In the January 8, 2002 article titled, “Side Effects of Quinolone Antibiotics Like Tequin (Gatifloxacin) Can Be Serious,” Mary Shomen gives a first-hand account of how varied and frightening some of the Tequin side effects can be.
Ms Shomen was prescribed Tequin for a sinus infection at an urgent care clinic and within one day experienced dizziness, tingling in her hands and knees, pain in her legs, and weakness in her arms and legs. A day later she says shortness of breath set in.
“I thought my symptoms might be related to my sinus infection,” she wrote, “until I realized that they went away at night, and would start up again about an hour after taking my morning Tequin pill.”

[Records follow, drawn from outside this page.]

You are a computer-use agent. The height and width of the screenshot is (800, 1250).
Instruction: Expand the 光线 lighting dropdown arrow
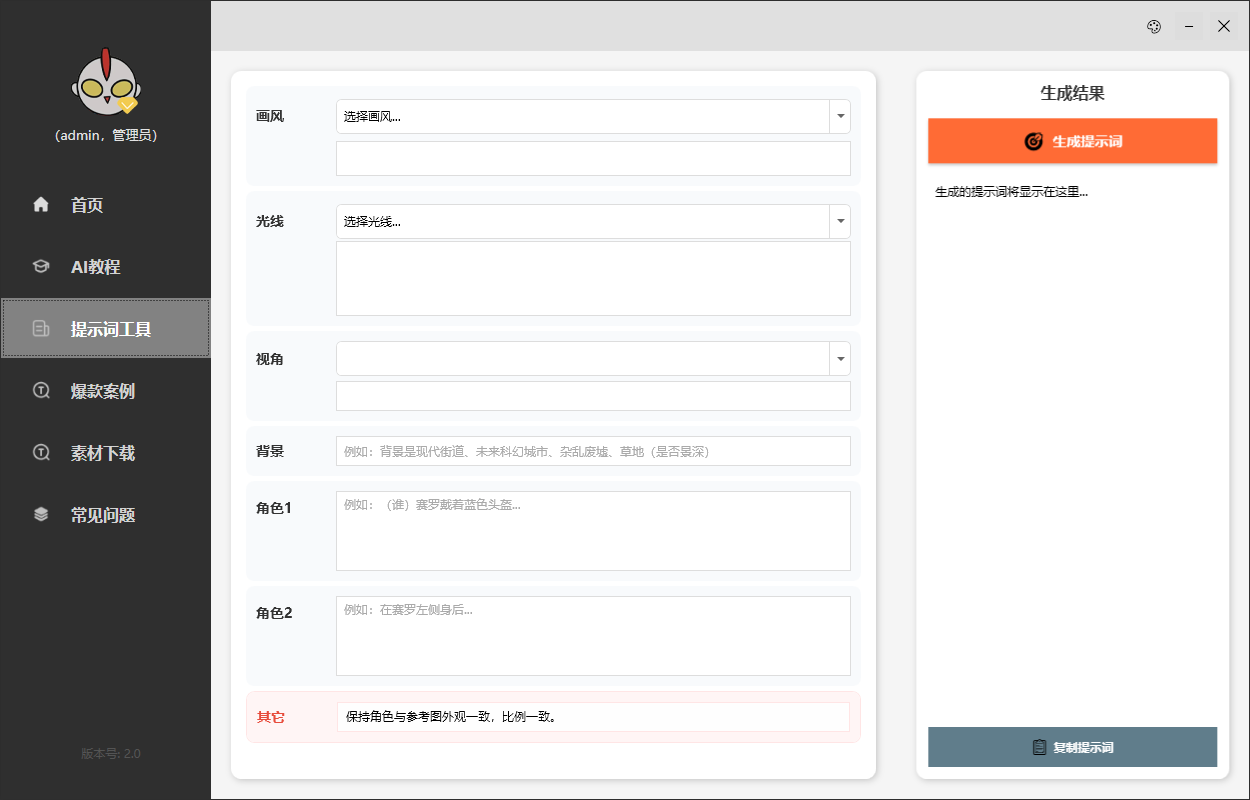pos(840,221)
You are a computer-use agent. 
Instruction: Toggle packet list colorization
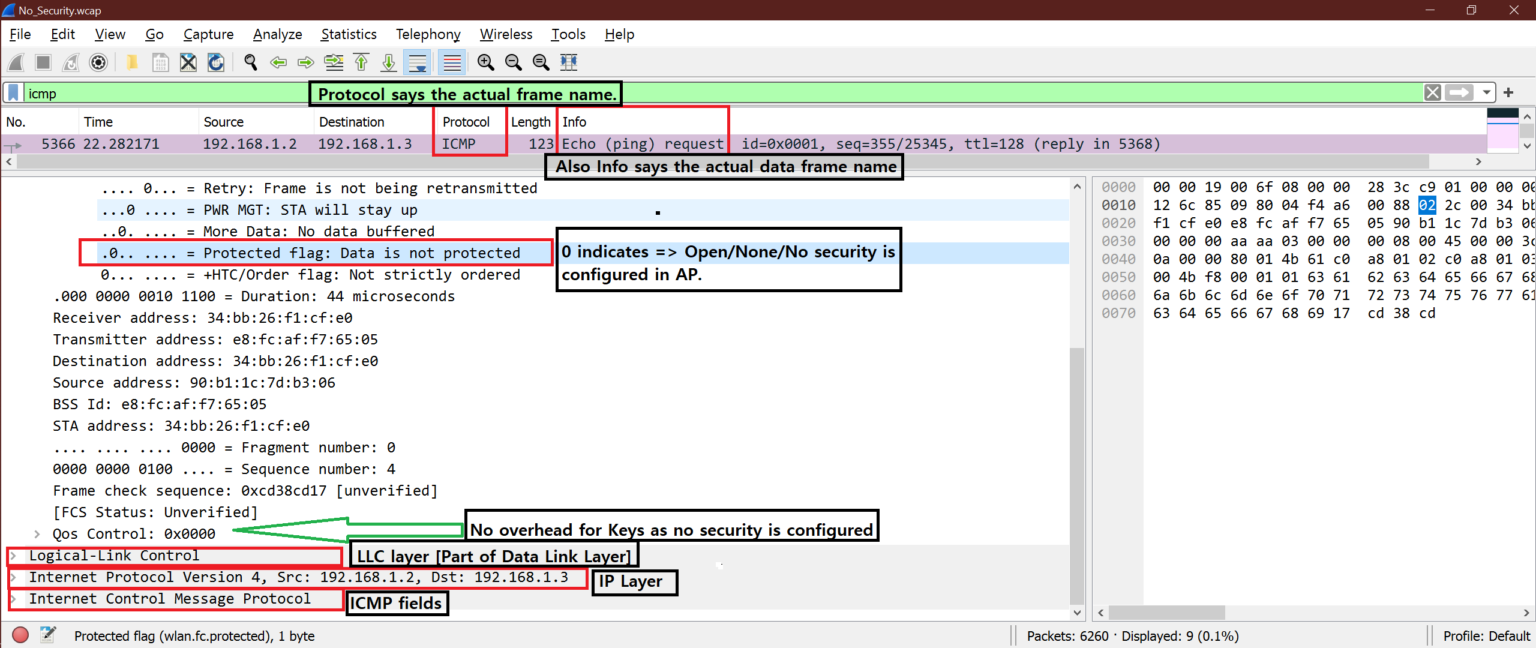(x=451, y=62)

After four days Ms Shomen said, “I started having worsening shortening of breath, and difficulty swallowing, so I took two Beneadryl and called the doctor.”
The call to the doctor resulted in a trip to the emergency room to see whether she was having a life-threatening allergic reaction to Tequin. At the hospital they discovered her airways were swollen so she was instructed to stay on Benadryl for 2 days.
“In the meantime,” Ms Shomen recounts, “the tingling, numbness, difficulty swallowing and other neurological symptoms continued.”
Four days later she says her memory was shot and she was still experiencing the tingling, numbness and dizziness. “After a night-time emergency call to my regular physician,” she notes, “she suggested that I take some clonazepam (Klonopin), a mild tranquilizer, to see if that could calm down the overreactive nervous system.”
The Klonopin calmed the symptoms and the doctor recommended that she remain on the drug until the side effects fully subsided.
“What I had was a dangerous – and even potentially life-threatening – drug reaction,” Ms Shomen explains. “Who knows what might have happened had I not taken the Benadryl – an antihistimine – when the shortness of breath and airway constriction began?”
On March 1, 2006, Reuters reported that Bristol-Myers spokesman, Eric Miller said the company had decided to stop actively marketing Tequin, although his comments seemed to imply that the decision was based on economics rather than safety concerns.
Mr Miller noted that although Tequin was introduced onto the market in 1999, it only generated $150 million in sales for Bristol-Myers in 2005.
However, Bristol-Meyers choices related to the sale of Tequin may be limited. According to the editorial accompanying the study in the online NEJM. “It seems clear that the drug’s place among broad-spectrum antibiotics available for outpatient use is tenuous at best.”